| Work to be completed |
Look through the listing for the word "computer". Copy each line that has it.
-------- Exercise data --------
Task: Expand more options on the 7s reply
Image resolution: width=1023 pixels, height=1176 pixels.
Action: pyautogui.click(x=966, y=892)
--------
-------- Exercise data --------
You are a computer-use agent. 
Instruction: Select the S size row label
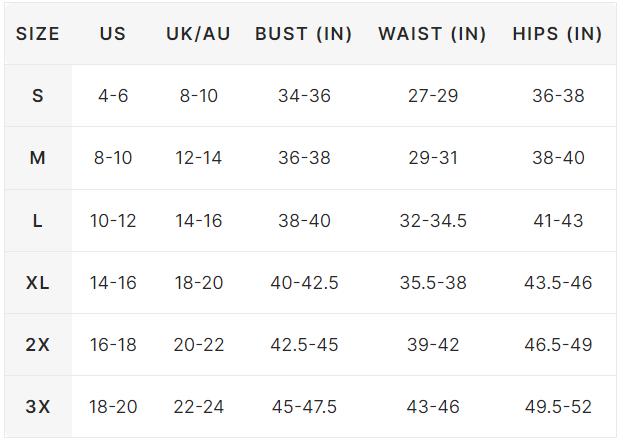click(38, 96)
--------
-------- Exercise data --------
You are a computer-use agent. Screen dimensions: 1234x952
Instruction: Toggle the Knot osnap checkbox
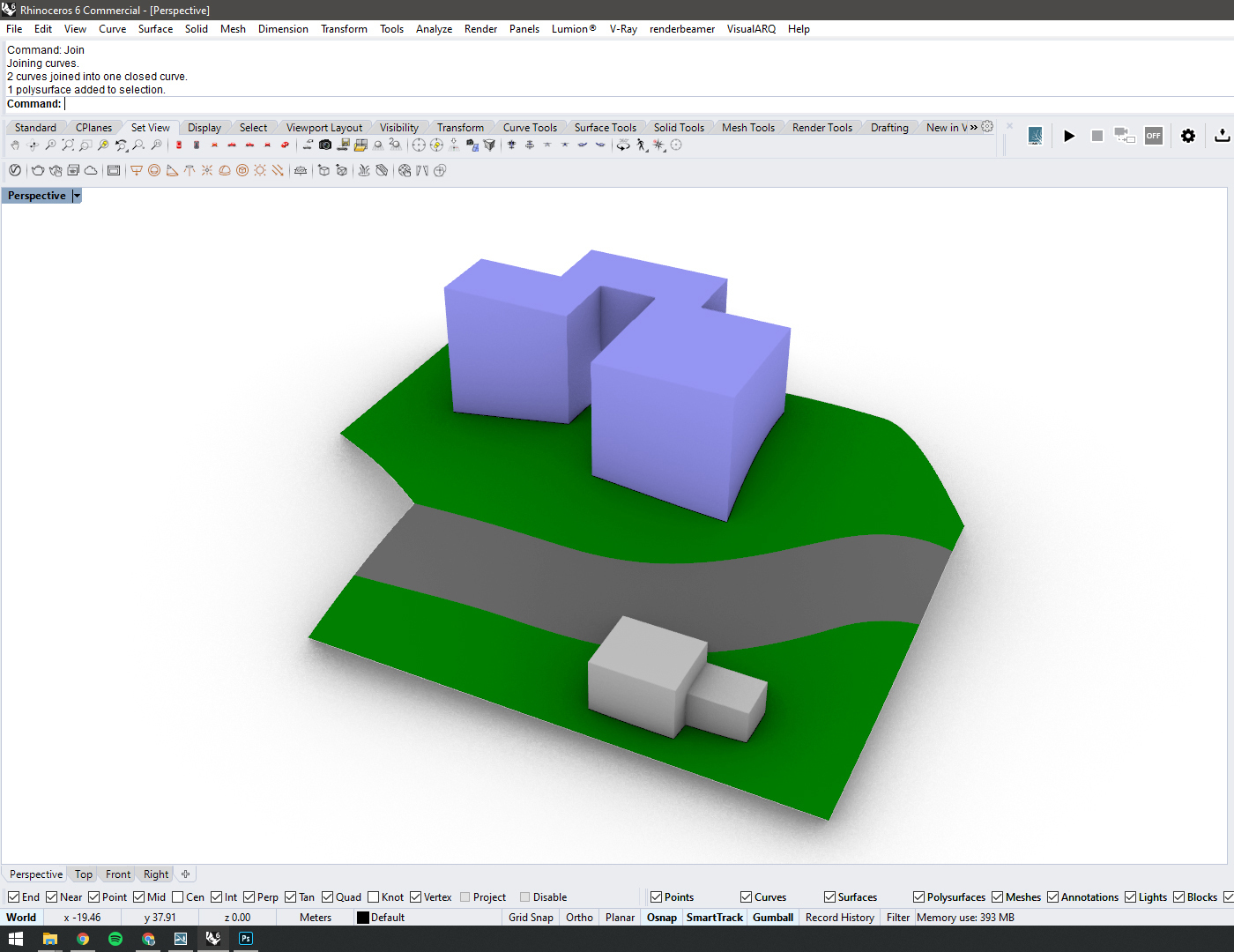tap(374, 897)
--------
| Solution below |
You are a computer-use agent. 
You are a computer-use agent. Screen dimensions: 1234x952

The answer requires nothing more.